***** MATERIAL SHOWN *****
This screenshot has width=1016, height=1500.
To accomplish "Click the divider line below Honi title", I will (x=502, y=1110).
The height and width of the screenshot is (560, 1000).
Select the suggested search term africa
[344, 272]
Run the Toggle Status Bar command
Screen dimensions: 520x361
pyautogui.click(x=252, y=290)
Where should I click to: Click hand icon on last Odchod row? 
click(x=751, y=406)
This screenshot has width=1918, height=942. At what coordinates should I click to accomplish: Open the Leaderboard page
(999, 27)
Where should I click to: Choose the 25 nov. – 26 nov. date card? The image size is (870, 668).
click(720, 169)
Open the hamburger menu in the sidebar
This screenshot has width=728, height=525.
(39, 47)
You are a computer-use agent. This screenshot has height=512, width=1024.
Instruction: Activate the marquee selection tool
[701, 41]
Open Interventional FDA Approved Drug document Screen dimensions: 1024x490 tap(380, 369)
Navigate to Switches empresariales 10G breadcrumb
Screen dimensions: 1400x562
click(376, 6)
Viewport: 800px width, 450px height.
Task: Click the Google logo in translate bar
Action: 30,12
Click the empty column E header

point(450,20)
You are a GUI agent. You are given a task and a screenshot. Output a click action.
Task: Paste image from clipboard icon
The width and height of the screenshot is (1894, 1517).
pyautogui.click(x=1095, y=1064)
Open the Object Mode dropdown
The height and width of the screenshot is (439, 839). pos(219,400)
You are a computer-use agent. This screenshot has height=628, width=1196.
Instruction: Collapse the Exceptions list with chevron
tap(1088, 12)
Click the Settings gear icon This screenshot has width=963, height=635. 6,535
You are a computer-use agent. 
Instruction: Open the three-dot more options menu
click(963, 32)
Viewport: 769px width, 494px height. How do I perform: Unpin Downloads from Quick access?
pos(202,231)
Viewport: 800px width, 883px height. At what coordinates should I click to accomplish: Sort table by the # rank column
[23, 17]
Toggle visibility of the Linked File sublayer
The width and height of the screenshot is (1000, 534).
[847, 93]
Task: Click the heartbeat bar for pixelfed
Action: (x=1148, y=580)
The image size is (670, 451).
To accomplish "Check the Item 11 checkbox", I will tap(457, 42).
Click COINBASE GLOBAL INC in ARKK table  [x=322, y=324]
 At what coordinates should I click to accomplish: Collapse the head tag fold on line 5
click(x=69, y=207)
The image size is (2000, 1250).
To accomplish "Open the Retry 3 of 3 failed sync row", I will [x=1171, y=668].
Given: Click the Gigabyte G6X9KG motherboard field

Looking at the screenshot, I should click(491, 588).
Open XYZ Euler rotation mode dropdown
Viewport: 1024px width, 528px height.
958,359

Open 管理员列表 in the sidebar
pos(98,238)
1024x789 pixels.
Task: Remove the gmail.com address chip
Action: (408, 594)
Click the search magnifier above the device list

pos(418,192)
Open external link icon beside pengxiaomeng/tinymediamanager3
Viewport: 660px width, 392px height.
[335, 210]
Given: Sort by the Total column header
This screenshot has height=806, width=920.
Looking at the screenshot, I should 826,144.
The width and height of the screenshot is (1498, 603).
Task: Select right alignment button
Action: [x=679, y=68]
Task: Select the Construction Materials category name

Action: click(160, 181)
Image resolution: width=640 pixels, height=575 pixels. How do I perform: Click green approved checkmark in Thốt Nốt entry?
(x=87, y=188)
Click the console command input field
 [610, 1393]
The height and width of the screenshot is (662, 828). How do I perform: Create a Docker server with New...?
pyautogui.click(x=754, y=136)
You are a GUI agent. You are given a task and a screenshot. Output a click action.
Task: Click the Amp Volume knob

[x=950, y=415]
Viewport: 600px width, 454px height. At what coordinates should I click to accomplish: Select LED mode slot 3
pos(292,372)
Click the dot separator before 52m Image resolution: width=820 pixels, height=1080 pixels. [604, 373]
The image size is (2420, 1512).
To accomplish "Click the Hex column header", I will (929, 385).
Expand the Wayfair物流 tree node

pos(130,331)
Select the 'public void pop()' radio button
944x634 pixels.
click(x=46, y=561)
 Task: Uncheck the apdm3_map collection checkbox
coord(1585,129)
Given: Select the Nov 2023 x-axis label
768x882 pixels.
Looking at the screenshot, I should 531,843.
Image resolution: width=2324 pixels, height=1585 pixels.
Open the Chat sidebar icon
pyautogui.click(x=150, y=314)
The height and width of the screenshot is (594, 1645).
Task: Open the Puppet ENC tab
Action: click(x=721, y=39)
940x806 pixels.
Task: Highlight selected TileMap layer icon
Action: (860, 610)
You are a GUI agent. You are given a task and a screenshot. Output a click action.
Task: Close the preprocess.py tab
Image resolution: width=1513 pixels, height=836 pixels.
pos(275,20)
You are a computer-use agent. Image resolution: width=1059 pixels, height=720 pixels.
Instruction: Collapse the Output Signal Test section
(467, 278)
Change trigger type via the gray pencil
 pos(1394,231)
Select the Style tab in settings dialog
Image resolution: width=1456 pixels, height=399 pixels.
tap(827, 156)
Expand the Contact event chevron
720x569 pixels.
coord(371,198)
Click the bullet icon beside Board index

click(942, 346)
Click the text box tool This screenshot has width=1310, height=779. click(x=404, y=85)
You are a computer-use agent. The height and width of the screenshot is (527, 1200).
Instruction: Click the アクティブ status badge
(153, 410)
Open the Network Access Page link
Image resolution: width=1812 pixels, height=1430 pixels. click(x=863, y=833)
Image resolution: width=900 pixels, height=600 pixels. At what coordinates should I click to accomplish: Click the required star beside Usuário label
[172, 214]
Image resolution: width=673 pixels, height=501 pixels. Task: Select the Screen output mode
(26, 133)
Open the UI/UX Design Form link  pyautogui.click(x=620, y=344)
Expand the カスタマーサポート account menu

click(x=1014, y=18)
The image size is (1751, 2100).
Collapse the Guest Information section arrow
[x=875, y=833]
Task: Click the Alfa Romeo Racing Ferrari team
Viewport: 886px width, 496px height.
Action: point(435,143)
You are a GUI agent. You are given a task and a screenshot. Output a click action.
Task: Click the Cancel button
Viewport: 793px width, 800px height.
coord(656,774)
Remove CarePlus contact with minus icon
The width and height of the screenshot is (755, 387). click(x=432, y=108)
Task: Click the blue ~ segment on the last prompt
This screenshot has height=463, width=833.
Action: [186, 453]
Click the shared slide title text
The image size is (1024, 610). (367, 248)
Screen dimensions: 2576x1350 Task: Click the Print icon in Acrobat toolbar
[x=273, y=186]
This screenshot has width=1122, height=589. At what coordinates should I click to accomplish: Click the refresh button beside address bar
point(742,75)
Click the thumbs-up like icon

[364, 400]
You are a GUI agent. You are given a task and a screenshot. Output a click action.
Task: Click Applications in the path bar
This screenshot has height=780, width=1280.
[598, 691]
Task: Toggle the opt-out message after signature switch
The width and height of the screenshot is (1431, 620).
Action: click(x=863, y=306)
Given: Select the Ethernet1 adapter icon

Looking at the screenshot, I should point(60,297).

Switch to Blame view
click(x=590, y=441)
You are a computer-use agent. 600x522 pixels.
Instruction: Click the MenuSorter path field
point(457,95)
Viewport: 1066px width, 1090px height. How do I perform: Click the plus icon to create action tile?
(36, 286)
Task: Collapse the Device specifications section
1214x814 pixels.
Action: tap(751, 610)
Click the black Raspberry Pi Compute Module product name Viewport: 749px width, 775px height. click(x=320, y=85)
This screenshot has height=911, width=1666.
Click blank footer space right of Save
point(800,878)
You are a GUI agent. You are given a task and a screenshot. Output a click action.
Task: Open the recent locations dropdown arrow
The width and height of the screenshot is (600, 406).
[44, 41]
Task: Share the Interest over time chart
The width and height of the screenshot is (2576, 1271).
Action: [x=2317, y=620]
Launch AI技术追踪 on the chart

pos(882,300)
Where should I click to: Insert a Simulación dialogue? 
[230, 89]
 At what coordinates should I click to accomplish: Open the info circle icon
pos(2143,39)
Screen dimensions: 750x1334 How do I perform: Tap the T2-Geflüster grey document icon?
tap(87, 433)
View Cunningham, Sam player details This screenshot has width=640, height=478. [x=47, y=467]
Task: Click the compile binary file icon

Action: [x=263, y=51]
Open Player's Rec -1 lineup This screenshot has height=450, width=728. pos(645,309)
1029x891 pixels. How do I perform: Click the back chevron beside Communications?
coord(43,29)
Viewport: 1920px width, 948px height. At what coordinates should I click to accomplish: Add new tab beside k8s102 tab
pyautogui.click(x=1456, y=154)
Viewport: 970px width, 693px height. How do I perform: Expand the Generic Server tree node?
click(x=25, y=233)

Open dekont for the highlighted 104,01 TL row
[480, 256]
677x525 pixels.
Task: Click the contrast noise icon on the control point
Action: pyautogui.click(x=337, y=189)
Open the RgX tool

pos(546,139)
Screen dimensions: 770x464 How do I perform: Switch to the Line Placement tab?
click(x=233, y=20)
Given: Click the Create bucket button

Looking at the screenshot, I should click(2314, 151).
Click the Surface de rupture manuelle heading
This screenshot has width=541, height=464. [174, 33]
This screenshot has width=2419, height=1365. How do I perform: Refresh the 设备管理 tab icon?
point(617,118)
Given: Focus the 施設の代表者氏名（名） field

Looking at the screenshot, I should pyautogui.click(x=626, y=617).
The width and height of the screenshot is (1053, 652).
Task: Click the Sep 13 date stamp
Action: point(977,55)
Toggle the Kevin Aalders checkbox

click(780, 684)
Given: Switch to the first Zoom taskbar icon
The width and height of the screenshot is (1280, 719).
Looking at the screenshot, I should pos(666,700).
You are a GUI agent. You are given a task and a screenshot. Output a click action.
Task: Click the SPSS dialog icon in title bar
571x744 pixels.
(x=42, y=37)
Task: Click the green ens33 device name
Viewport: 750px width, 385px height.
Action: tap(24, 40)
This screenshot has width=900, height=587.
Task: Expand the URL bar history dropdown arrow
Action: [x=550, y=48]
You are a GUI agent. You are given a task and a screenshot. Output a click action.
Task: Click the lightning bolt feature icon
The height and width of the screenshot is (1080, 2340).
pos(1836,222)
*****
WHAT IS EXPECTED |
Write out the listing again, starting at the line that contains "The image size is (2000, 1250)." and ending at the line that contains "Looking at the screenshot, I should 531,843.", with "column header" renamed to "column heading" and everything else unchanged.

EXERCISE OUTPUT |
The image size is (2000, 1250).
To accomplish "Open the Retry 3 of 3 failed sync row", I will [x=1171, y=668].
Given: Click the Gigabyte G6X9KG motherboard field

Looking at the screenshot, I should click(491, 588).
Open XYZ Euler rotation mode dropdown
Viewport: 1024px width, 528px height.
958,359

Open 管理员列表 in the sidebar
pos(98,238)
1024x789 pixels.
Task: Remove the gmail.com address chip
Action: (408, 594)
Click the search magnifier above the device list

pos(418,192)
Open external link icon beside pengxiaomeng/tinymediamanager3
Viewport: 660px width, 392px height.
[335, 210]
Given: Sort by the Total column heading
This screenshot has height=806, width=920.
Looking at the screenshot, I should 826,144.
The width and height of the screenshot is (1498, 603).
Task: Select right alignment button
Action: [x=679, y=68]
Task: Select the Construction Materials category name

Action: click(160, 181)
Image resolution: width=640 pixels, height=575 pixels. How do I perform: Click green approved checkmark in Thốt Nốt entry?
(x=87, y=188)
Click the console command input field
 [610, 1393]
The height and width of the screenshot is (662, 828). How do I perform: Create a Docker server with New...?
pyautogui.click(x=754, y=136)
You are a GUI agent. You are given a task and a screenshot. Output a click action.
Task: Click the Amp Volume knob

[x=950, y=415]
Viewport: 600px width, 454px height. At what coordinates should I click to accomplish: Select LED mode slot 3
pos(292,372)
Click the dot separator before 52m Image resolution: width=820 pixels, height=1080 pixels. [604, 373]
The image size is (2420, 1512).
To accomplish "Click the Hex column heading", I will (929, 385).
Expand the Wayfair物流 tree node

pos(130,331)
Select the 'public void pop()' radio button
944x634 pixels.
click(x=46, y=561)
 Task: Uncheck the apdm3_map collection checkbox
coord(1585,129)
Given: Select the Nov 2023 x-axis label
768x882 pixels.
Looking at the screenshot, I should 531,843.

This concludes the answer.